Flooded houses in Venice, Source: Depositphotos

Venice might move to UNESCO’ endangered heritage list

Venice might move to UNESCO’ endangered heritage list

Experts from the global organization have taken into account chronic factors that threaten the integrity and existence of the iconic Italian city

Experts from UNESCO are recommending that the historic core of Venice should be placed in the World Heritage Sites in Danger list next month when the World Heritage Committee meets in Riyadh.

This time, however, apart from the regular issues plaguing the city related to climate change, depopulation and overtourism, the international heritage body is pointing the finger at the Italian authorities for not doing enough to save the unique lagoon city.

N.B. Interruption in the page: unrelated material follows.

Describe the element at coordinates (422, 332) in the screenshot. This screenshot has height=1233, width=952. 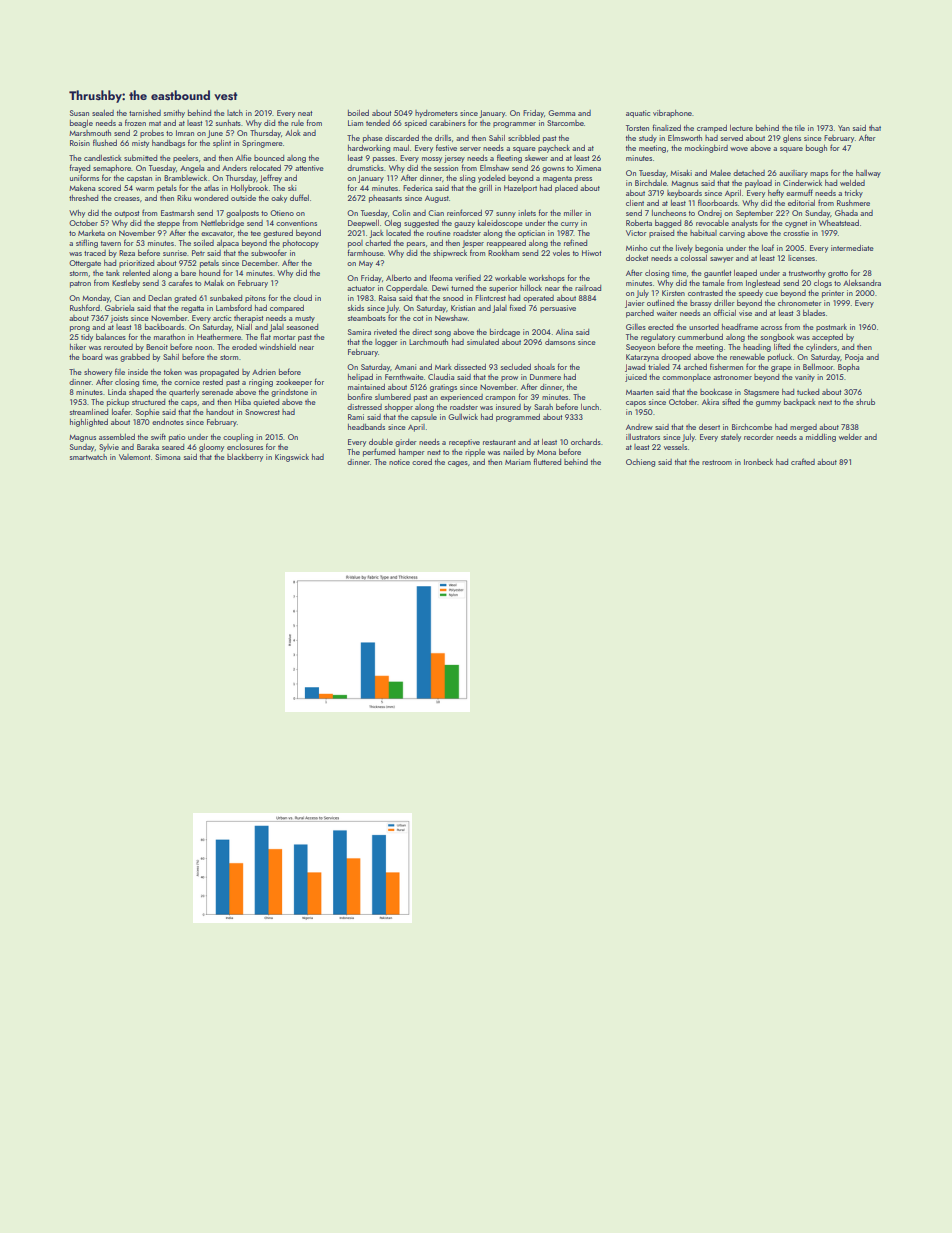
I see `direct` at that location.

According to UNESCO, the Italian government has simply failed to produce any meaningful and working plan to safeguard the coastal city, which has been increasingly under pressure from human and environmental factors. The organization added that Italy “has not been communicating in a sustained and substantive manner since its last Committee session in 2021, when UNESCO had already threatened to blacklist Venice”, according to Reuters.

The rise of sea levels would be fatal for Venice

Putting the Lagoon City on the list of endangered sites is meant to be a last resort and a signal to the Italian authorities that they need to take matters into their hands and act. On that list, Venice will likely be in the company of the war-impacted Ukrainian cities of Odesa, Lviv and Kyiv (also to be added to the list in September).

There is criticism towards Italy that it hasn’t taken advantage of the EU Recovery Fund financing to develop coherent plans to protect its coastal cities and make them more resilient. Scientists predict that by the end of the century, there will be a relative rise in sea level somewhere between 44 and 76 centimetres.

That would mean that most of the time the mobile barriers protecting the Venice lagoon from the tides would have to stay up, which in turn would change drastically the ecosystem of the water body, making the city unlivable in the long term.

So far as tourist management is concerned, critics say the current mayor Luigi Brugnaro has achieved nothing - all his attempts to control visitor numbers through a system of ticketing have proven unworkable.

Nevertheless, a spokesperson for the Venice municipality told Reuters the city "will carefully read the proposed decision published today by the Center for UNESCO's World Heritage Committee and will discuss it with the government".